Showing my ignorance with BLE, is there something like BLE.read()? You will also have to check if there is indeed data available before reading it.

Look at the LED example that comes with the ArduinoBLE library for how to read/write a characteristic.

Thanks for the heads up about the Serial.read(). How can I check if there's data available before trying to read it?

I've already read alot of examples, but i'm not really getting smart out of it

For Serial, you will need to look at https://docs.arduino.cc/language-reference/en/functions/communication/serial/available/. This will not help you with BLE.

Thanks for your tips, i managed to figure it out. There are still some minor problems, but it's doing what it's soppused to do. Here is the code, so somone who wants to programm a similar application can look at my results.

#include <ArduinoBLE.h>

#define PIN1 3
#define PIN2 5
#define PIN3 6
#define PIN4 9

#define DAUER_AUSGABE 1500

BLEService myService("1234");
BLECharacteristic rxCharacteristic("5678", BLEWrite | BLEWriteWithoutResponse | BLERead, 20);

void setup() {
  Serial.begin(115200);
  while (!Serial);

  if (!BLE.begin()) {
    Serial.println("Failed to initialize BLE!");
    while (1);
  }

  BLE.setLocalName("ESP32-BLE-Receiver");
  BLE.setDeviceName("Test");
  BLE.setAdvertisedService(myService);
  myService.addCharacteristic(rxCharacteristic);
  BLE.addService(myService);

  BLE.advertise();
  Serial.println("BLE Ready.");
}

void loop() {
  BLEDevice central = BLE.central();

  if (central) {
    Serial.print("Connected to: ");
    Serial.println(central.address());

    while (central.connected()) {
      if (rxCharacteristic.written()) { 
        int len = rxCharacteristic.valueLength(); 
        char buffer[len + 1]; 
        memcpy(buffer, rxCharacteristic.value(), len);
        buffer[len] = '\0';

        String receivedData = String(buffer);
        Serial.print("Received: ");
        Serial.println(receivedData);

        int command = receivedData.toInt();

        switch (command)
        {
          case 1:
            analogWrite(PIN1, 255);
            Serial.println("Pin 1 HIGH");
            delay(DAUER_AUSGABE);
            analogWrite(PIN1, 0);
            Serial.println("Pin 1 LOW");
            break;

          case 2:
           analogWrite(PIN2, 255);
           Serial.println("Pin 2 HIGH");
           delay(DAUER_AUSGABE);
           analogWrite(PIN2, 0);
           Serial.println("Pin 2 LOW");
           break;

          case 3:
            analogWrite(PIN3, 255);
            Serial.println("Pin 3 HIGH");
            delay(DAUER_AUSGABE);
            analogWrite(PIN3, 0);
            Serial.println("Pin 3 LOW");
            break;

         case 4:
           analogWrite(PIN4, 255);
           Serial.println("Pin 4 HIGH");
           delay(DAUER_AUSGABE);
           analogWrite(PIN4, 0);
           Serial.println("Pin 4 LOW");
           break;

          default:
            Serial.println("Ungültige Zahl empfangen.");
            break;
        }
      }
    }
    Serial.println("Disconnected.");
  }
}

I'm glad you got it working.
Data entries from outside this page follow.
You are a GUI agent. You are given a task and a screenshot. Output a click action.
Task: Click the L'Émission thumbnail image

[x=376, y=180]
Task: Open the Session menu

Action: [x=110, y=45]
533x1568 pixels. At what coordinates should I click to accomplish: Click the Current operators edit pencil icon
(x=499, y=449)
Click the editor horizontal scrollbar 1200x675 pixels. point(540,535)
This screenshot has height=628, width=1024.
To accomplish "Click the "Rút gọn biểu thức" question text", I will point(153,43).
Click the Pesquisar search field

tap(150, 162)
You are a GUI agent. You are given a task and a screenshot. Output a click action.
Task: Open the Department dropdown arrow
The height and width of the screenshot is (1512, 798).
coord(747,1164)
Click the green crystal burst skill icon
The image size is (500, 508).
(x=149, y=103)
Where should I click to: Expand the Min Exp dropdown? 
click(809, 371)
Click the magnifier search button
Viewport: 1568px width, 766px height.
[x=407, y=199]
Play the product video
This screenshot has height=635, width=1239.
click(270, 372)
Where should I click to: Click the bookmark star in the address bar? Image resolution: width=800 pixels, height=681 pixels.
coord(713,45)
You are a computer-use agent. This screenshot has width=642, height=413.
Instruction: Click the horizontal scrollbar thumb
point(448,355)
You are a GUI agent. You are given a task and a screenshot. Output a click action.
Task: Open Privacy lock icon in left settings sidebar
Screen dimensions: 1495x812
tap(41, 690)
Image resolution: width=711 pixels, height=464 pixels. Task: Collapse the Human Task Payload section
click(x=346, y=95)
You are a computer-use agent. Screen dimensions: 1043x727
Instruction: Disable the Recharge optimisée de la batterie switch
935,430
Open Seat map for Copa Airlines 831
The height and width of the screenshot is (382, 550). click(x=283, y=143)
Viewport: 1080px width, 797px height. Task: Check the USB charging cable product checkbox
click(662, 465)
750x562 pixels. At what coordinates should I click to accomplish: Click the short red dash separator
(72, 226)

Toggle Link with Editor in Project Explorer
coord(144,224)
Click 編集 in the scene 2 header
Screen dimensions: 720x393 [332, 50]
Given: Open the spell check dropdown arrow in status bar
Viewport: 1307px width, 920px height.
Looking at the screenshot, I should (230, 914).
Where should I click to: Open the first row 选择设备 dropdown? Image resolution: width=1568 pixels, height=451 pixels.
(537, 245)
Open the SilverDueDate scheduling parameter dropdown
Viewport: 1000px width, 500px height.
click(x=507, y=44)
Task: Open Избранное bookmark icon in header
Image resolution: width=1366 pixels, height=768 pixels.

As a side note, you take a very long way around to get to your switch statement. You receive a string like "3", copy it to buffer, convert it to a String object, convert it to an integer and then switch on that.

You could simplify that by just printing out buffer and then switch on the first element of buffer and change your case statements to

case '1':
...
case '2':
...

since there is no need to convert a single digit to a number as your case values can be a character.

Thank you for this information, I corrected it now.